海や浜が美しいから ここが好きだった訳ではない。
人が居て人の暮らしが自然と調和していたから この景色が絶妙だったんだ。
その海に どれだけの命が奪われ どれだけの悲しみが 渦巻いているのだろう。
その悲しみも無念さも肩代わりできない。 せいぜい理解した気になることしかできない。
偽善者だよ。
夜、仙台市内に戻り、 おじさん夫婦がお世話になっていた ご近所さんを訪れた。
実は予告なしにお邪魔したのですが、ご家族みんなご無事で 再会できた事を心底喜んでくれました。
もちろんたくさんの恐怖を味わい辛い現状を経験し、かつ見てきた方々ですが、その笑顔には救われる思いでした。
ホテルにたどり着いたのは20時すぎ、想像を超える事態に圧倒され食事すらしていなかった~。
次の日は多賀城の父の友人を訪れる。 こちらはお会いできなかったけど。お元気なのは確認済み。
女川の原発まで行きたかったけど、時間的に厳しかったし 運転手の私が朝ホテルでコンタクトを放流してしまったので石巻&東松島へ。
青い鯉のぼりをみつけた。 失った家族の為にあげられた鯉のぼり。 有名みたい。母がテレビで見たって。

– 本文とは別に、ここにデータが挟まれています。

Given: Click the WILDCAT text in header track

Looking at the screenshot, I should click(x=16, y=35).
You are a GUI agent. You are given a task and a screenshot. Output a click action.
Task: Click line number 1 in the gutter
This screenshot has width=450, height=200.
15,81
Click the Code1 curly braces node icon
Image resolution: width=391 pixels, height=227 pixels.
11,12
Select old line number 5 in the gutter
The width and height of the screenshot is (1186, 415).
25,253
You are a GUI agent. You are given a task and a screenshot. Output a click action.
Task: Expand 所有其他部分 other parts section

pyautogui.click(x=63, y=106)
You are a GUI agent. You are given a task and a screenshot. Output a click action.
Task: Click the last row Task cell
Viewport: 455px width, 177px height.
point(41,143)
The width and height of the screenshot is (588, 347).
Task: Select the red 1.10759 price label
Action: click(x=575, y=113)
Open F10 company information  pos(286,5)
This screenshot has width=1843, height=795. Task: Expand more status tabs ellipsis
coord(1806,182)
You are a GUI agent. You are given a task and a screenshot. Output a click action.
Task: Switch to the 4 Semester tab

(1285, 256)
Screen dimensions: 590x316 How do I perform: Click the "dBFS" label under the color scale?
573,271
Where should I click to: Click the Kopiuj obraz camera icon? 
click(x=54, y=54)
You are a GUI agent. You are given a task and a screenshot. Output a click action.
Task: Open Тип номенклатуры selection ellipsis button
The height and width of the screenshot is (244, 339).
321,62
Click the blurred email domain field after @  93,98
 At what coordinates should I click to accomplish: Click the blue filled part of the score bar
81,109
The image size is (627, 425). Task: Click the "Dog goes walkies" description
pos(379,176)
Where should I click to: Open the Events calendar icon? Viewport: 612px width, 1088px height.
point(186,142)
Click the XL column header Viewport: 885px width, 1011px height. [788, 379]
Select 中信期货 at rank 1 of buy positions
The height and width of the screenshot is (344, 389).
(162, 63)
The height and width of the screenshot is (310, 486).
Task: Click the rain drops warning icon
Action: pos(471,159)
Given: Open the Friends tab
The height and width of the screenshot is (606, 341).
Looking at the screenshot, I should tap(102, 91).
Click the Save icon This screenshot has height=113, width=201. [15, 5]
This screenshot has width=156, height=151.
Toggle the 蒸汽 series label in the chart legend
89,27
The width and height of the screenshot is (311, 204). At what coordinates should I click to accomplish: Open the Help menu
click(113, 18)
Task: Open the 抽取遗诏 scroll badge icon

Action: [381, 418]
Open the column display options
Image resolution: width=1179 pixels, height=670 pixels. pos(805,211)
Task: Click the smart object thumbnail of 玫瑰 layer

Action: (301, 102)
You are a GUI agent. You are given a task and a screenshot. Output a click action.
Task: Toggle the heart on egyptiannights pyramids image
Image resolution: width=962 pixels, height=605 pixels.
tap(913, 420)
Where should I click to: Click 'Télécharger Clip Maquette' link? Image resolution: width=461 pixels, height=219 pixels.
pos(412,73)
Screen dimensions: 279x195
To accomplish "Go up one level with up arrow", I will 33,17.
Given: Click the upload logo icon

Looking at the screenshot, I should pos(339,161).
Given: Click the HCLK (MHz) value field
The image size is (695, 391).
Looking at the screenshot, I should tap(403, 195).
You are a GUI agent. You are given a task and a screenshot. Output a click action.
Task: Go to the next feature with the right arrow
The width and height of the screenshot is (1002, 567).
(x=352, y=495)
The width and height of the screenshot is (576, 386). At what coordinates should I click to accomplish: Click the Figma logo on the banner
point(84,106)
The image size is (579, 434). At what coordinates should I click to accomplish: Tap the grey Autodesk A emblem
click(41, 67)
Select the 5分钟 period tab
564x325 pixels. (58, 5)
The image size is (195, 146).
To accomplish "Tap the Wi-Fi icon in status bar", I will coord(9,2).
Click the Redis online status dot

小雨の中 鯉のぼりの絡みを といてる方が居て、少しお話しを伺ってみた。
「全国から届いた鯉のぼりだから 絡まってたら申し訳ないでしょう、毎日こうして一度下ろしてほぐすんですよ。」
この期に及んでも そんな風に他人を気遣えるとは...。
あの向こうが 私の娘の家でした。 と指差す方向は壊滅的だった。
ちょっと考えさせられる言葉があった
「ボランティアの人々は もう充分良くやってくれましたよ。
ここから先は行政が動かなくてはいけません。 こうしていらしてくださることが一番の支援です。」
そっかぁ~
確かに、埼玉の方でもそれに関連する話を聞いた事ある。 ボランティアはある程度の所で身を引くそうな。そうしないと地域が自分の力で立ち上がれなくなる。また復興事業が雇用を生むということだ。
う~ん...ボランティアとは...? 更にその方は 「瓦礫を受け入れてくれるところがないんです。」
フクシマの事故がなければ そんなことなかっただろうに。
石巻は確かに至る所に 瓦礫の台地や山脈があった。 受け入れ側の気持ちも多いに理解できる。
難しいですね。鯉のぼりを後にして海まで出てみたらこんな光景だった。つらい...。
私たち日本人みんなが 向き合わなくてはいけない問題。
私達が行ったのはGW前でしたが、やはり中高年が被災地を回っているのを多く見かけました。
まずは、知ることですね。
せめてもと、お土産をたくさん買って新幹線に乗り込んだ。
新幹線に乗って 日常に帰れる私たちの後ろには、 非現実みたいな現実に取り残された人々が居るのだ。